Nachhaltige Imkerei

Betriebsweise: Nachhaltig urban Imkern

Nachhaltige Entwicklung wird nicht nur erklärt sondern auch in die Praxis im Rahmen einer Schau-Kleinimkerei umgesetzt. Imkern in der Stadt mit einer dauerhaften Akzeptanz durch die Stadtbewohner, stellt die Bienenhaltung vor große Herausforderungen.  Unsere nachhaltige Betriebsweise, die ökologische, soziale und ökonomische Akspekte berücksichtigt, entwickelt sich daher ständig weiter.

wesensgemäße Bienenhaltung

Umwelt als Ganzes betrachten

Naturnahe Bienenhaltung in der Stadt muss eine wesensgerechte Lebensweise der Bienen aber auch die Nähe zu den Städtern respektiert. So entnehmen wir nur ein Teil des Honigs, denn die Bienen sollen auf eigenen Honig überwintern. Wir überprüfen zudem Umwelt-Auswirkungen.

Imkerei nachhaltig

Wirtschaft neu denken

Es ist uns wichtig regionale Wirtschaft in strukturschwache Gebiete zu stärken.
Die Behausungen wurden herstellt in Thüringen. Die Holzrähmchen produzierten Behindertenwerkstätten. Der Verkauf von Honig und Produkten soll das Projekt langfristig finanzieren.

Mensch und Biene

Miteinander von Biene und Mensch

Der Lebensstil von vielen Städtern hat sich von der Natur weit entfernt. Daher ist es wichtig Mensch und Biene wieder einander näher zu bringen. Dazu gehören Workshops Bildung für Nachhaltige Entwicklung, Führungen, Schutz der Artenvielfalt und Honig aus der Stadt.

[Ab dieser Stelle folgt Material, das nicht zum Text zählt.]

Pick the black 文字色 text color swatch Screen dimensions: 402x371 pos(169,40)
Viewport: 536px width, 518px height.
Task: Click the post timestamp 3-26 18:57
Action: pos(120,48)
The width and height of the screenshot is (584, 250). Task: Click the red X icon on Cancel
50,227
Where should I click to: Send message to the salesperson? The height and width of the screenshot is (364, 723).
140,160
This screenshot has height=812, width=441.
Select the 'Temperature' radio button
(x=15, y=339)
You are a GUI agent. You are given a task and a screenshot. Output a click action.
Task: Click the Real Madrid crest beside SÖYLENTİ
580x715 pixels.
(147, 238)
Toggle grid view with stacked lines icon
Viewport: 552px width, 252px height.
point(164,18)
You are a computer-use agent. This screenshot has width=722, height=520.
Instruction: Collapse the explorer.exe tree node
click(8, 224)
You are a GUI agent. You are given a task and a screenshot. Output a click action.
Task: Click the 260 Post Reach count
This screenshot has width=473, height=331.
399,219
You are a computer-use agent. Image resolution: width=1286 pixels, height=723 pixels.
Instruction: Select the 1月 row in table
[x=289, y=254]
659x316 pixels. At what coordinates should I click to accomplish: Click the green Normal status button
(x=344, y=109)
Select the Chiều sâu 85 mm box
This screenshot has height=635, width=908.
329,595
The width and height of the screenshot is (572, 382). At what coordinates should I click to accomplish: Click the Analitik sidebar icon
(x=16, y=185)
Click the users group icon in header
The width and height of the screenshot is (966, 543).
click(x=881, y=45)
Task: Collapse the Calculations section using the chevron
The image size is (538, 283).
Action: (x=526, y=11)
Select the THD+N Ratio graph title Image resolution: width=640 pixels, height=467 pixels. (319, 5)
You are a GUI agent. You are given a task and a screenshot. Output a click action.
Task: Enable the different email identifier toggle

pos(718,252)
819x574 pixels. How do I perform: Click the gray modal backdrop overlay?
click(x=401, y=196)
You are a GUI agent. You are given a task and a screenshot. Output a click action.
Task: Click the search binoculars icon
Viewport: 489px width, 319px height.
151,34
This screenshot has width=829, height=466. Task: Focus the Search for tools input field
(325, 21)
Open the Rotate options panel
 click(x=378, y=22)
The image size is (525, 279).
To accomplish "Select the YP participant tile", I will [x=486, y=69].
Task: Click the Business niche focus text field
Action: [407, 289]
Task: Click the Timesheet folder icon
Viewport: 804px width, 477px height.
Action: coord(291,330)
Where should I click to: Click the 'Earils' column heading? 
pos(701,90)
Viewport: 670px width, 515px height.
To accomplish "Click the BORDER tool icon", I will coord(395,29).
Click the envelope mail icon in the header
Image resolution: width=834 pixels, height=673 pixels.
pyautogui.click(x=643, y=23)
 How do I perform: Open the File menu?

Ein "absolut nachhaltiges Imkern" gibt es nicht. Denn nachhaltige Entwicklung ist ein Prozeß und muss in seiner Umsetzung ständig neu überdacht, erforscht und bewertet werden. Daran wirken wir mit. Das Bienenretter Projekt wurde u.a. von der Deutschen UNESCO Kommission und von der UN-Dekade "Biologische Vielfalt" sowie vom Rat für nachhaltige Entwicklung mit dem Qualitätszeichen "Werkstatt N" ausgezeichnet.

 

Behausungen
aus Holz

Unsere Bienen wohnen in Magazinbeuten aus unbehandeltem Holz. Diese Art des Imkerns gibt es bereits seit über 160 Jahren. Unsere Einfachbeuten nach Dr. Liebig bieten für ein urlbanes Imkeren Vorteile. So lassen sich viele Eingriffe auf ein Minimum reduziert. Gleichzeitig ist eine optimale Hygiene gewährleistet.

Waben aus Naturbau

Unsere Bienen dürfen selbst bauen, wir lassen Naturwabenbau zu. Manchmal müssen wir jedoch z.B. mit Wachstreifen untersützten. Im Brutraum mit 'doppeltem Zandermaß' haben Königin und Volk viel Platz. Unsere Bienen haben keinen Stress durch Wanderungen. Die Behausungen bleiben dort wo sie sind.

Varroa unter Kontrolle halten

Die Bienen sind durch die fast weltweit verbreitete parasitäre Varroa-Milbe auf eine Behandlung durch den Menschen angewiesen, sonst würden sie früher oder später sterben. Nur die organische Milch-, Oxal- und Ameisensäure, die auch die Öko-Verordnung erlaubt, setzen wir gegen die Varroa-Milbe ein.